WHAT THIS TASK INVOLVES >>
Only the lines with the string "pixels" are needed; return each of them from the entries below.

INPUT DATA >>
____

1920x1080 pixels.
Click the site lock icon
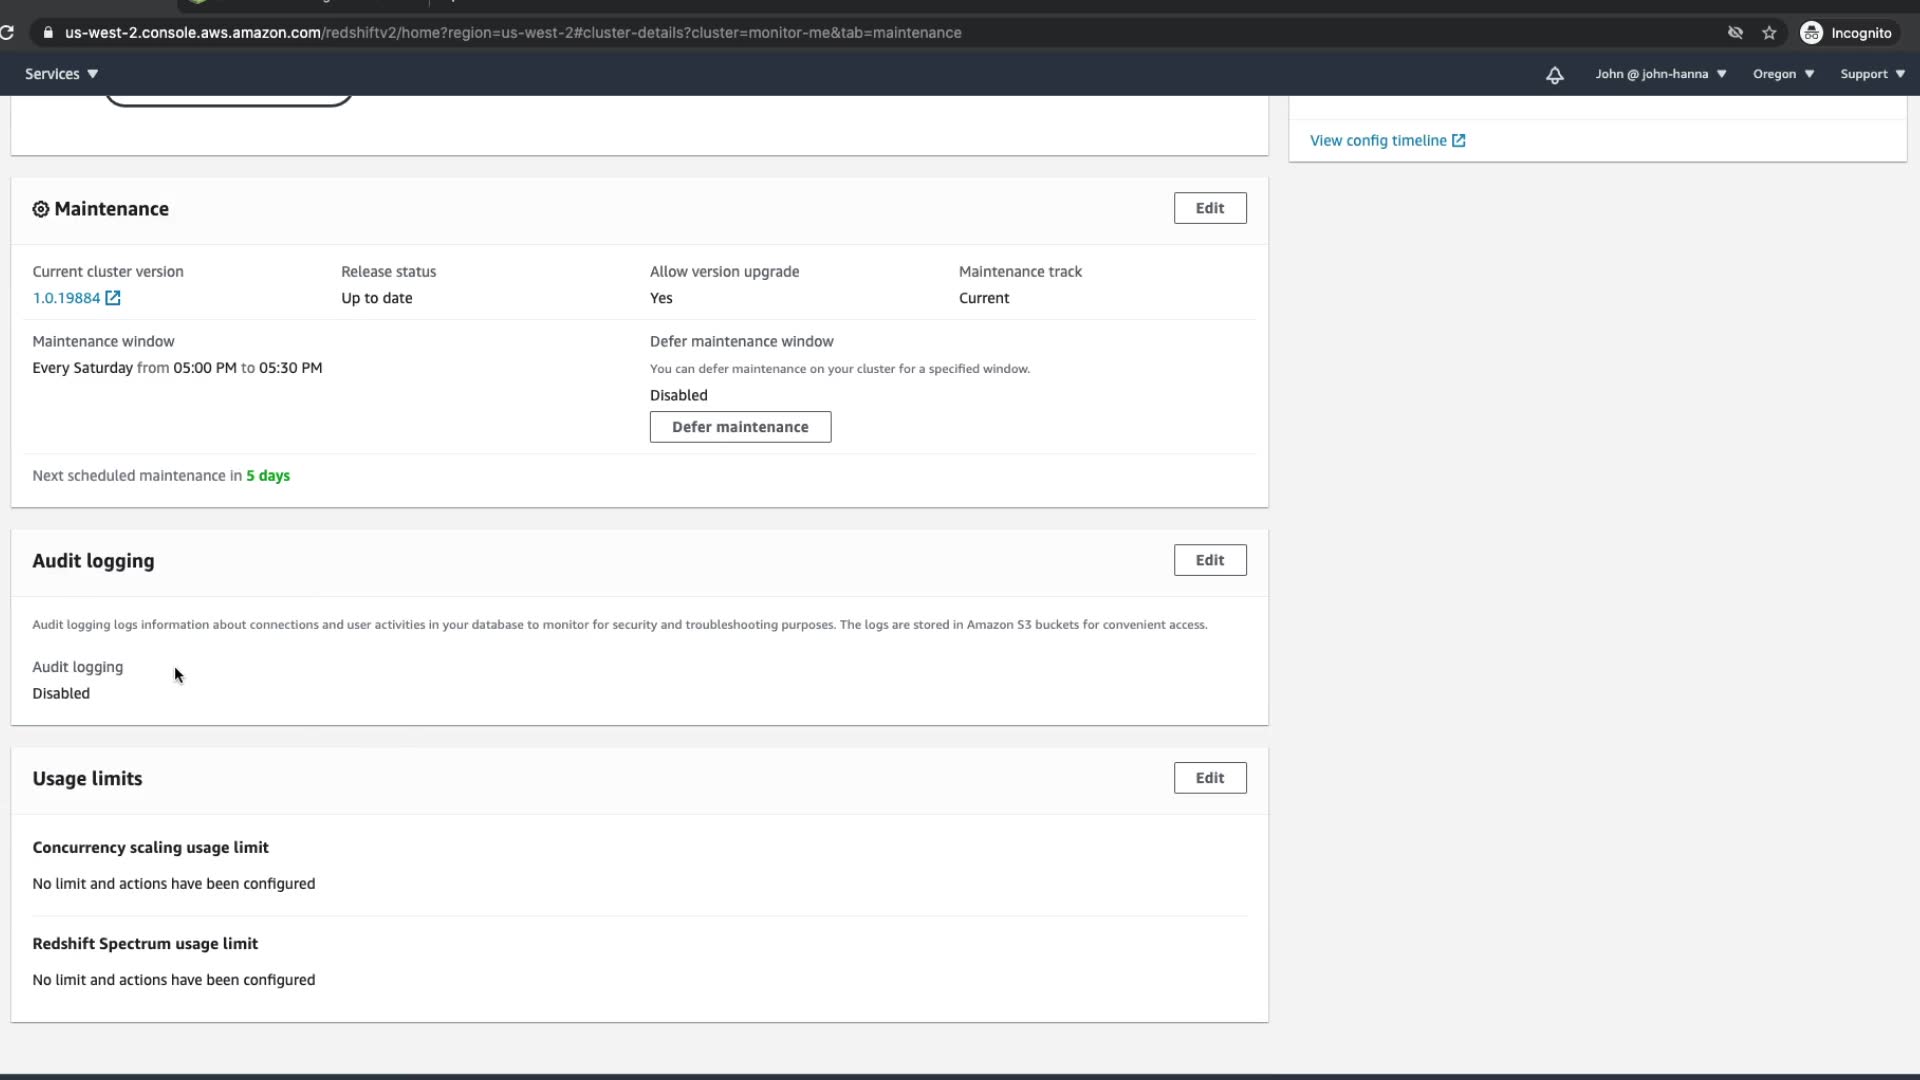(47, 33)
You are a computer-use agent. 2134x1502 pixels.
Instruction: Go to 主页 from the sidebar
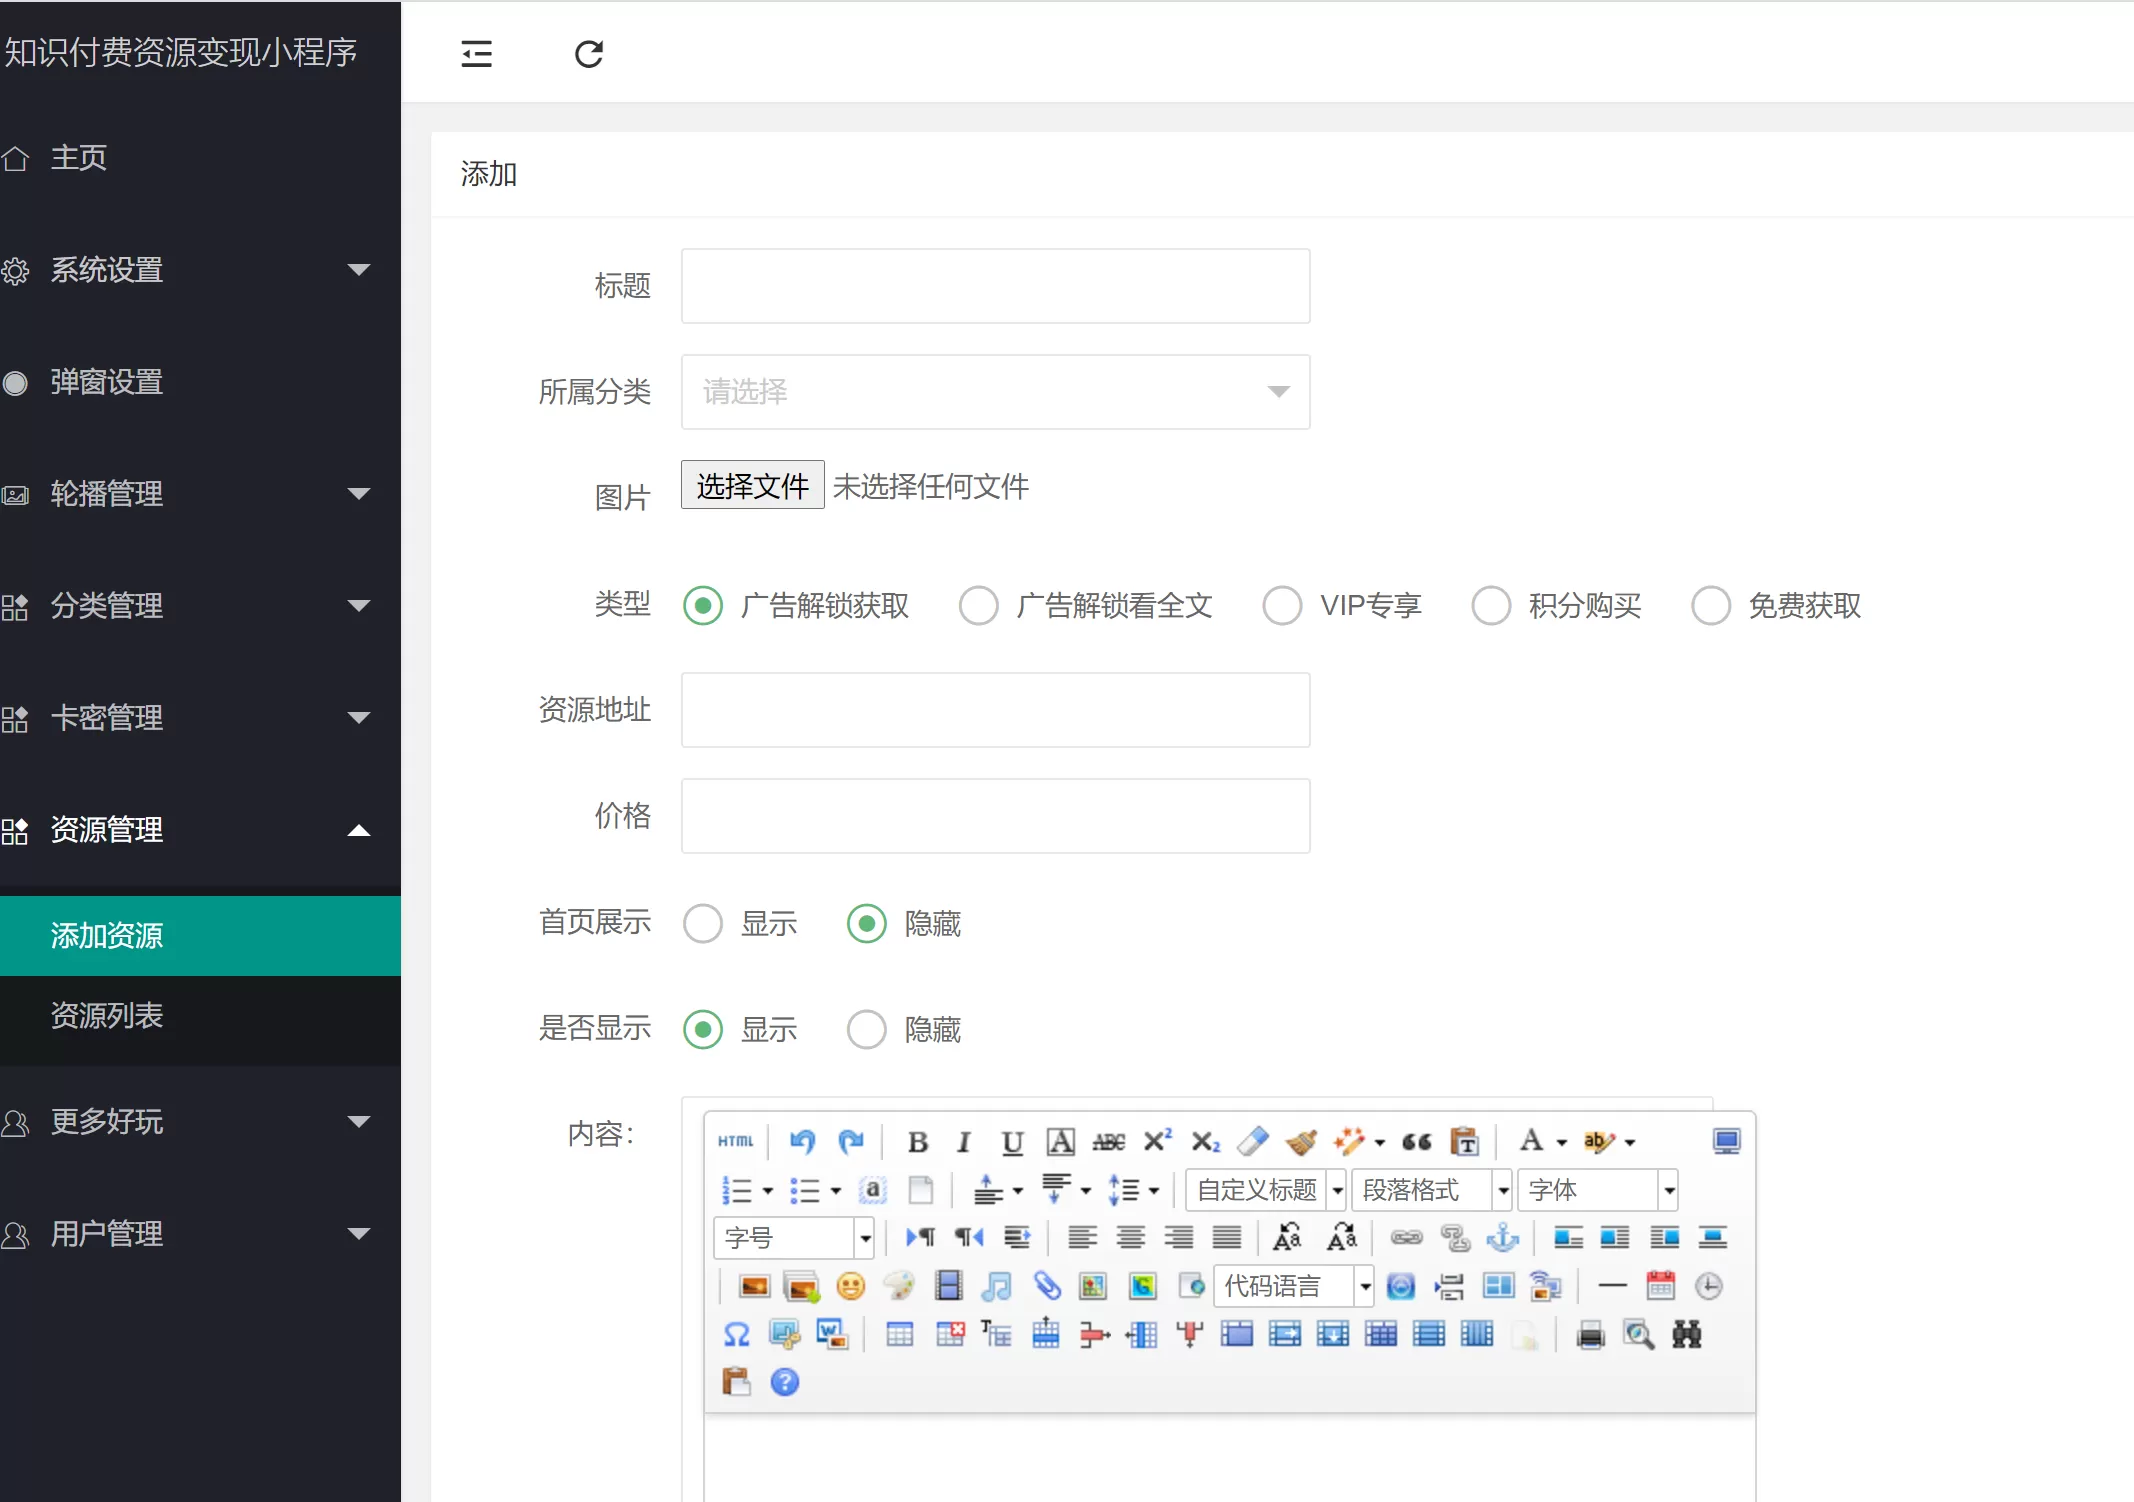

____

WRITTEN SOLUTION >>
1920x1080 pixels.
You are a computer-use agent. 2134x1502 pixels.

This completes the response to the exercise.